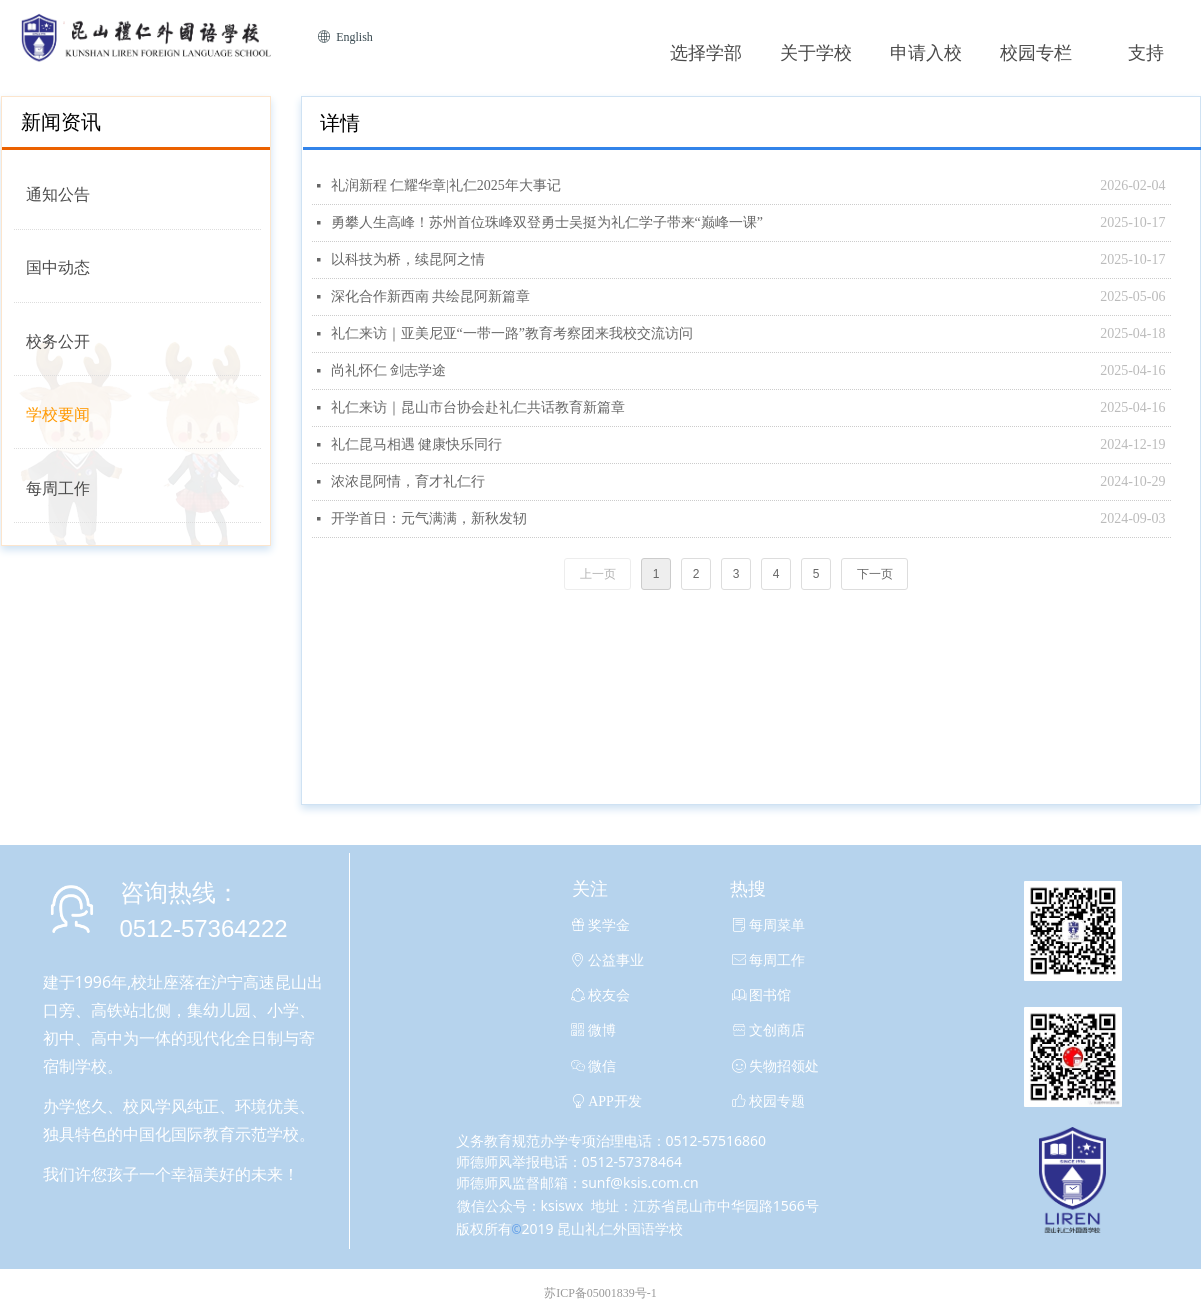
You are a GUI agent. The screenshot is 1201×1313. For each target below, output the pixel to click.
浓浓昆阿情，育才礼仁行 (408, 481)
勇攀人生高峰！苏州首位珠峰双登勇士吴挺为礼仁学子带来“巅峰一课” (547, 222)
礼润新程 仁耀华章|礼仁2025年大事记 (446, 185)
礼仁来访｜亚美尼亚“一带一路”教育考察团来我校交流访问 (512, 333)
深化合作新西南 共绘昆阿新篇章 (431, 296)
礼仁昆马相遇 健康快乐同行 (417, 444)
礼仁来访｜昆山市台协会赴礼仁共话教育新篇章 (478, 407)
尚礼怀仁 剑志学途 (389, 370)
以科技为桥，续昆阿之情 (408, 259)
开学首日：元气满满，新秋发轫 (429, 518)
....................
__TASK TO CARRY OUT__: Copy out every line of the listing above word for word, leaving out the picture.

__EXERCISE RESULT__:
You are a GUI agent. The screenshot is 1201×1313. For each target below, output the pixel to click.
浓浓昆阿情，育才礼仁行 (408, 481)
勇攀人生高峰！苏州首位珠峰双登勇士吴挺为礼仁学子带来“巅峰一课” (547, 222)
礼润新程 仁耀华章|礼仁2025年大事记 (446, 185)
礼仁来访｜亚美尼亚“一带一路”教育考察团来我校交流访问 (512, 333)
深化合作新西南 共绘昆阿新篇章 (431, 296)
礼仁昆马相遇 健康快乐同行 (417, 444)
礼仁来访｜昆山市台协会赴礼仁共话教育新篇章 (478, 407)
尚礼怀仁 剑志学途 (389, 370)
以科技为桥，续昆阿之情 (408, 259)
开学首日：元气满满，新秋发轫 (429, 518)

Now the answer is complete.